Dans L’Usage du monde, les pages consacrées aux Balkans témoignent de son coup de foudre pour la région, son peuple, sa musique. La Yougoslavie, la Serbie, la Macédoine deviennent pour Bouvier un territoire d’éveil, à la fois rude et hospitalier. Il y perçoit une densité humaine rare, une intensité dans les gestes quotidiens. La force de Nicolas Bouvier est de nous les faire ressentir.
Une philosophie du voyage
Errances, épreuves, enchantements, jubilations et découragements… Loin de la vision romantique du voyageur du XXe siècle, Bouvier nous livre ce que le voyageur ne voit pas.
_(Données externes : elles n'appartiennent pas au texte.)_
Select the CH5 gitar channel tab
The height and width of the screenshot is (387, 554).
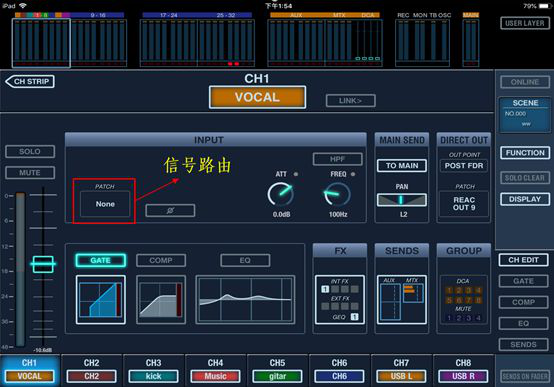(x=277, y=370)
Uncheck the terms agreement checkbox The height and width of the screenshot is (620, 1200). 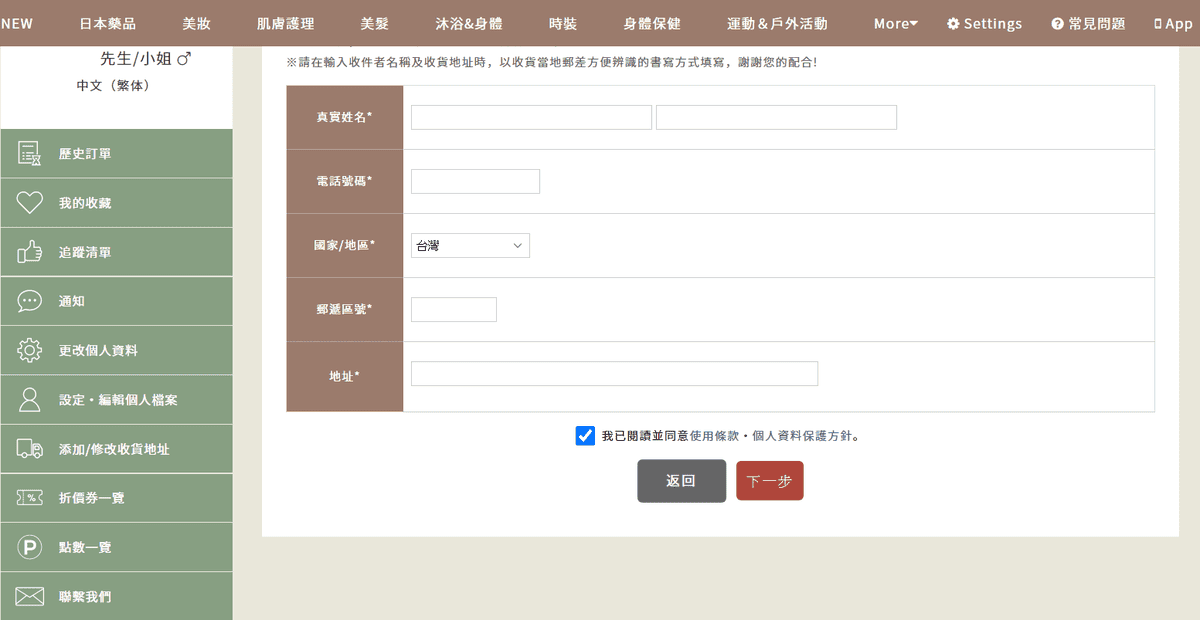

A l’écart des sites et monuments célèbres, il semble disséquer l’intime et l’infime de chaque lieu, de chaque rencontre. Il décrit ainsi tous les aspects du voyage, tous ceux qu’il a vécus, les meilleurs comme les pires, les zones d’ombre, les visages oubliés.
L'expérience de l'ailleurs subjugue l’auteur et lui permet d'affiner son regard et de se délester du superflu. Le voyage, pour lui, est autant une affaire de curiosité que de discipline. Il exige de se dépouiller, de s’abandonner, d’accepter l’imprévu. Ce n’est pas l’exploit ou la performance qui comptent, mais le cheminement intérieur.
Insurpassable et inspirant pour toute une génération d'écrivains et de voyageurs, Nicolas Bouvier est avant tout un fabuleux ciseleur de mots et d'atmosphères. “L’Usage du monde était devenu ma Bible. L’Evangile de la route selon saint Nicolas”, écrit l’écrivain François-Henri Désérable dans L’Usure d’un monde, récit d’un séjour de quarante jours en Iran à la fin de l’année 2022. Récemment, dans L’Usage du Japon, Emmanuel Ruben relate ses explorations à vélo de l’archipel nippon en hommage à Nicolas Bouvier. Nombreux sont les écrivains reconnaissant leur dette envers l’auteur suisse, comme si son esprit se promenait encore le long des routes.